── Data provided
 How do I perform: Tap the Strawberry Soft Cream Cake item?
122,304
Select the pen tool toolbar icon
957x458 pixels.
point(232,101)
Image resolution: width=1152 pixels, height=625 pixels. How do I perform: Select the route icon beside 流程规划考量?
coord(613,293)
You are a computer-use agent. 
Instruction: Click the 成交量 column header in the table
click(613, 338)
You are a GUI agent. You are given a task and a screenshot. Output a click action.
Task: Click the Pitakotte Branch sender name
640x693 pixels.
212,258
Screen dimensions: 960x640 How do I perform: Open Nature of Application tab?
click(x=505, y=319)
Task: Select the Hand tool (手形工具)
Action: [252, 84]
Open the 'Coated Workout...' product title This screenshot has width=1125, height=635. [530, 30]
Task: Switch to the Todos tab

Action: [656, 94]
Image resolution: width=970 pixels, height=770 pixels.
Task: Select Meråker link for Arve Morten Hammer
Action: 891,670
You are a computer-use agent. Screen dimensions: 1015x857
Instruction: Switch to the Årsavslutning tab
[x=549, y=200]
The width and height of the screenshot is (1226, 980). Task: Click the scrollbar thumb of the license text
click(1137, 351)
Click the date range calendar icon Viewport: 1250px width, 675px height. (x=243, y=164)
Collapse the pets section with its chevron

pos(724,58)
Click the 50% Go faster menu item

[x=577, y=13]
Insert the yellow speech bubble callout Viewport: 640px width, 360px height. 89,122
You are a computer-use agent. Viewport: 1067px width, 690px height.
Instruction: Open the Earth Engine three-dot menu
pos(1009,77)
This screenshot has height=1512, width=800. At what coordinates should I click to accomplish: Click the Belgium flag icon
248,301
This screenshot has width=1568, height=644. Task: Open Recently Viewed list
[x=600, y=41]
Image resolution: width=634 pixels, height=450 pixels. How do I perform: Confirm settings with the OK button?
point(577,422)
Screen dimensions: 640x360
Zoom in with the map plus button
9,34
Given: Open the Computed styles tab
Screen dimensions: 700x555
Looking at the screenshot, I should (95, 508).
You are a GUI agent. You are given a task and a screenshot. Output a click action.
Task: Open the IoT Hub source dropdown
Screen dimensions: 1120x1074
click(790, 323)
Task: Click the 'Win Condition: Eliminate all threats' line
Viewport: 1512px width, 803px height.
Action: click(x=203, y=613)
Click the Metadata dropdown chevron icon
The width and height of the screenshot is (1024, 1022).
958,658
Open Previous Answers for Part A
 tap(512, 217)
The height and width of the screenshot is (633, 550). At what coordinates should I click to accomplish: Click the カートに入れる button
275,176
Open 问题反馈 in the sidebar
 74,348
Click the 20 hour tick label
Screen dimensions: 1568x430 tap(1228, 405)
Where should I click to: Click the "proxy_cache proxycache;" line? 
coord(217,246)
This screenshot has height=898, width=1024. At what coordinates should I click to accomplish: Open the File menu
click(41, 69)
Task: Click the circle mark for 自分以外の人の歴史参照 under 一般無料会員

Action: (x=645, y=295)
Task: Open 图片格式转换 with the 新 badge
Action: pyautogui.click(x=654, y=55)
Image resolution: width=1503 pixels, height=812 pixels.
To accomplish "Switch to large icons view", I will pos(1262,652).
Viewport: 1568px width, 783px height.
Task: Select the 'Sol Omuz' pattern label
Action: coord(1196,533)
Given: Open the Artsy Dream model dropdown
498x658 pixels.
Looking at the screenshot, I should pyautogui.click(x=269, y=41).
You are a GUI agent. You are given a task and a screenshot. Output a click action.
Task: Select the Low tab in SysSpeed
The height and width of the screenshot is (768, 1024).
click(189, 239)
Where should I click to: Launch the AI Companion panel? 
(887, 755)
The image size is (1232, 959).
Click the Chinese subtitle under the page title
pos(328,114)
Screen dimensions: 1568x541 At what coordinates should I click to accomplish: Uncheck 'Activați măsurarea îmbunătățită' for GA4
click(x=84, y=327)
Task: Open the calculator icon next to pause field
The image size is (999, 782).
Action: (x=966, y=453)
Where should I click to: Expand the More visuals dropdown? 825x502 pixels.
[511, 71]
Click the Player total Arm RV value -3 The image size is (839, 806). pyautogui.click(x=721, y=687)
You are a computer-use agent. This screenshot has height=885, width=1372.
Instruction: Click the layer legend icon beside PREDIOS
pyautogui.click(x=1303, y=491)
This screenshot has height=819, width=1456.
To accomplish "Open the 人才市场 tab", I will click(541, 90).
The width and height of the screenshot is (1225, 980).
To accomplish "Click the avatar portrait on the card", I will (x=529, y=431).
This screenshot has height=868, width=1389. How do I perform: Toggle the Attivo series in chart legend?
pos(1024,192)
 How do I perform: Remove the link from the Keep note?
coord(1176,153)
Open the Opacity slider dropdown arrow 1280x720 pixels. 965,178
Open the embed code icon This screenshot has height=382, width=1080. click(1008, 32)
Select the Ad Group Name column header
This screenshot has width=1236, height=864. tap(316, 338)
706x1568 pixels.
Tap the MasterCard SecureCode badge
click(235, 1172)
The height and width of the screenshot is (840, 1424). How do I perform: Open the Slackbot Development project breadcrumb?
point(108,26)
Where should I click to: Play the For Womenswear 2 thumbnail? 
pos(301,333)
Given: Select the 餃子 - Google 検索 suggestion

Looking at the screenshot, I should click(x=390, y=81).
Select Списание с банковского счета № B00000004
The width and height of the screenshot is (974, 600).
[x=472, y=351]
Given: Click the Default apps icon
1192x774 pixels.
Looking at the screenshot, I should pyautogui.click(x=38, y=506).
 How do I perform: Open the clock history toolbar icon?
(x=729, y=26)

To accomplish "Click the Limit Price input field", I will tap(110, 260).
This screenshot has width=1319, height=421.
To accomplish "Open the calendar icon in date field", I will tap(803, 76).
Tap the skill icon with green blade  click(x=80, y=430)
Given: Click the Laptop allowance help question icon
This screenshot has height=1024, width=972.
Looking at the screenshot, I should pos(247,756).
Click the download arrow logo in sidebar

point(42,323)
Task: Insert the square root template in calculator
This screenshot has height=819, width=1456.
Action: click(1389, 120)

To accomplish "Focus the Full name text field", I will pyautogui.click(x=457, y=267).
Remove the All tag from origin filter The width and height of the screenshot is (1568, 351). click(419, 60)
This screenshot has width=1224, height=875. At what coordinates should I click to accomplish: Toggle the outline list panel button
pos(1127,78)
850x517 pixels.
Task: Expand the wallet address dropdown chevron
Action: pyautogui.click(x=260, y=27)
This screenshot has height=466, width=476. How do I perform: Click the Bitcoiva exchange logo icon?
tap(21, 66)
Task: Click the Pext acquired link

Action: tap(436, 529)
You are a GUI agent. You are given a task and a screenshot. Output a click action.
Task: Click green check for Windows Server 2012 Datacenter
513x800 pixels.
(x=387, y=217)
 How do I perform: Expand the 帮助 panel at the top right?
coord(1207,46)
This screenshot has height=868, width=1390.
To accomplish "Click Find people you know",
────
Nothing but the lines from the top of the records down to the line with "Open the 'Coated" belongs in the answer; repeat them exactly.

▶ **The answer**
 How do I perform: Tap the Strawberry Soft Cream Cake item?
122,304
Select the pen tool toolbar icon
957x458 pixels.
point(232,101)
Image resolution: width=1152 pixels, height=625 pixels. How do I perform: Select the route icon beside 流程规划考量?
coord(613,293)
You are a computer-use agent. 
Instruction: Click the 成交量 column header in the table
click(613, 338)
You are a GUI agent. You are given a task and a screenshot. Output a click action.
Task: Click the Pitakotte Branch sender name
640x693 pixels.
212,258
Screen dimensions: 960x640 How do I perform: Open Nature of Application tab?
click(x=505, y=319)
Task: Select the Hand tool (手形工具)
Action: [252, 84]
Open the 'Coated Workout...' product title This screenshot has width=1125, height=635. [530, 30]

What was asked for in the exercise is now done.